Retention sweep stuck

  • Alert: OrbitalRegRetentionSweepStuck (severity warning, subsystem retention).
  • Trips when: no retention_sweep_duration_seconds observation in the last 24 hours.
  • Triage:
    1. Filter logs on component=retention_sweeper and look for the last successful tick.
    2. The sweeper runs hourly inside the API process; an absent metric means the goroutine has exited or wedged.
    3. If logs show repeated panics, restart the API; the sweeper will re-arm on next boot.

Scan jobs failing

  • Alert: OrbitalRegScanJobsFailing (severity warning, subsystem scan).
  • Trips when: the failure-outcome share of terminal scan jobs exceeds 20% over 15 minutes, sustained for 30 minutes.
  • Triage:
    1. Per-scanner duration p99 isolates the misbehaving backend.
    2. Filter logs on component=scan_dispatcher and level=error for the crash details.
    3. If a single scanner is the culprit, disable it via Admin → Detection → Scanners until the upstream image is fixed.

Log volume spike

  • Alert: OrbitalRegLogVolumeSpike (severity warning, subsystem logging).
  • Trips when: the aggregate log_lines_emitted_total rate over the last 5 minutes is more than 5× the rolling baseline from the previous hour, sustained for 10 minutes.
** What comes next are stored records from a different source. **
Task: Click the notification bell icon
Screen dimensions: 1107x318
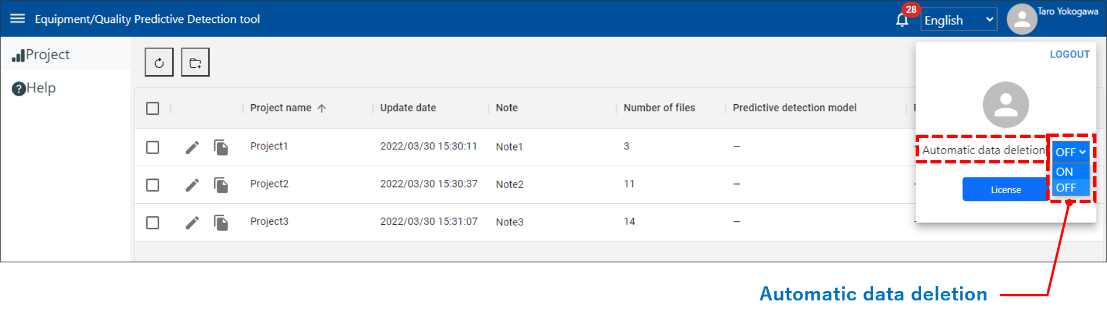Action: pos(902,20)
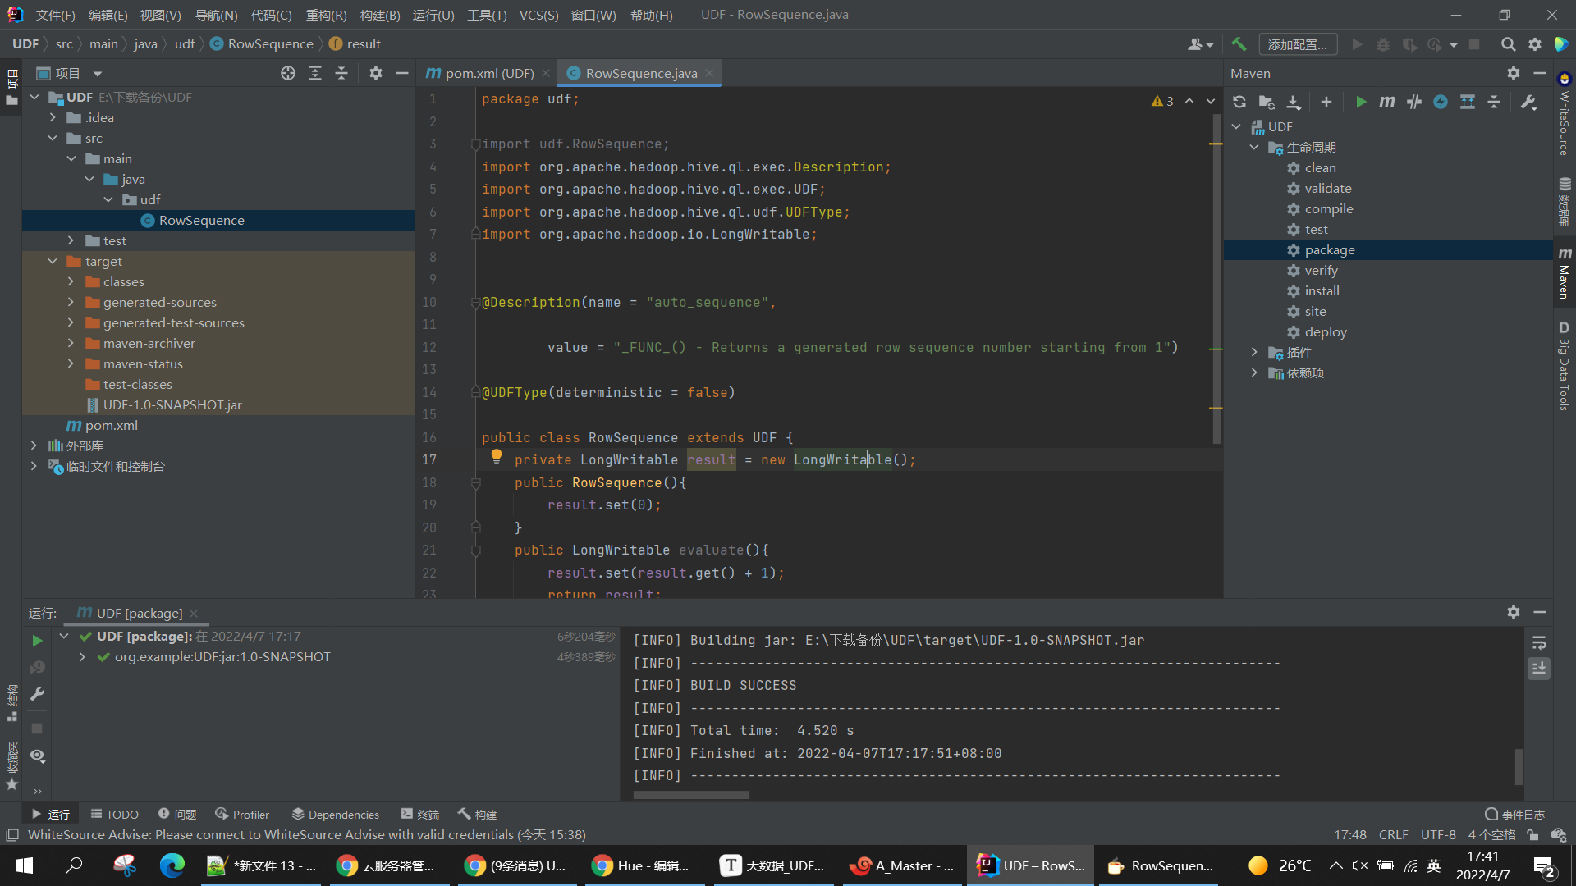Toggle Maven offline mode icon
The image size is (1576, 886).
(x=1413, y=102)
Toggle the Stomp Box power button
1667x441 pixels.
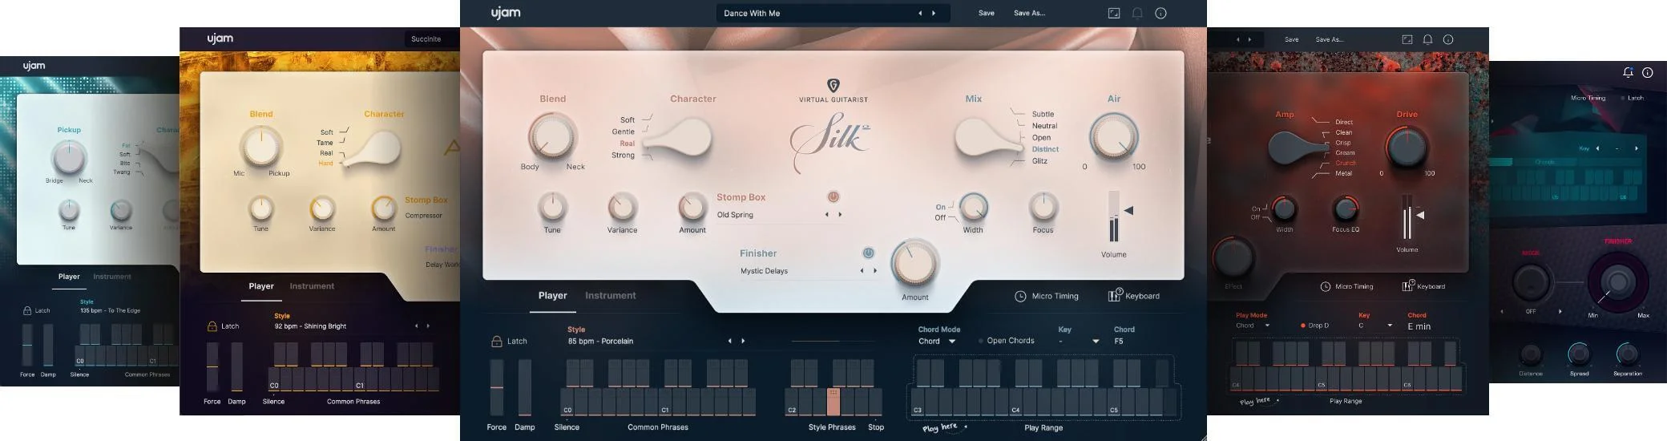coord(834,196)
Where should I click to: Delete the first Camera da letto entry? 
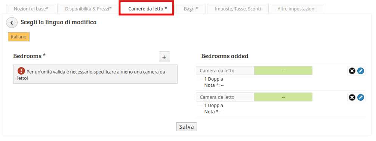coord(352,71)
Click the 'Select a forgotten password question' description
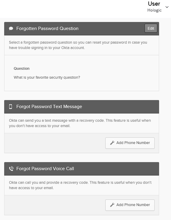Screen dimensions: 171x220 coord(78,45)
The baseline is the same counter rated over the prior 1h with offset 1h so steady-state growth (organic load) does not page; a sudden spike does.
  • Common causes:
    • A handler stuck in a retry loop emitting one error per retry.
    • A scanner re-emitting the same error per artifact (typically component=scan_dispatcher).
    • A frontend client-error storm (item 71 Phase E — component=frontend) — usually a render loop or unhandled promise rejection introduced by a recent deploy.
    • A new background worker added without a sensible log level (e.g. an importer logging one line per processed item at info).
  • Triage:
    1. PromQL topk(5, sum by (component, level) (rate(log_lines_emitted_total[5m]))) to find the noisy source.
    2. Pivot the SIEM to that component / level — the offending records will already be in the index.
    3. If component=frontend, the rate-limited /api/v1/client-logs endpoint backstop will eventually shed the spam, but a deploy revert is faster than waiting for the bucket to drain.
    4. For server-side spam, drop the offender to warn via ORBITALREG_LOG_LEVEL only if the rate is actively burning downstream SIEM ingestion budget — otherwise fix the loop and ship.

Verifying the bundle locally

The Makefile targets work from a fresh checkout — useful when operators want to verify the assets before importing them into a locked-down production stack:

bash
# Validates docs/grafana/*.json: schema version, metric refs,
# panel shape. Fails if any panel target references a metric not
# declared in api/internal/metrics/.
make grafana-dashboard-test

# Validates docs/prometheus/orbitalreg.alerts.yaml: alert shape,
# severity / summary / description / runbook_url presence, metric
# refs against the same canonical registry, sanity floors.
make prometheus-alerts-test

Both run inside CI on every change to either the registry or the asset files, so a metric rename can never silently desync the bundled dashboards or alerts.

Out of scope (today)

  • Push-mode export. Prometheus is pull-only; an OTLP push path via the OpenTelemetry Collector lands later, when customer demand surfaces.
  • Per-tenant metrics. Single-tenant assumption holds; a multi-tenant deployment would need a tenant_id label retrofit across the registry.
  • Saturation forecasting. No baked-in capacity-planner panels — the Grafana built-in trend overlays are sufficient until a customer asks for predictive saturation.
  • StatsD / Graphite export. Prometheus only; an in-house exporter is the recommended bridge for legacy observability stacks.

Released under the Apache-2.0 License.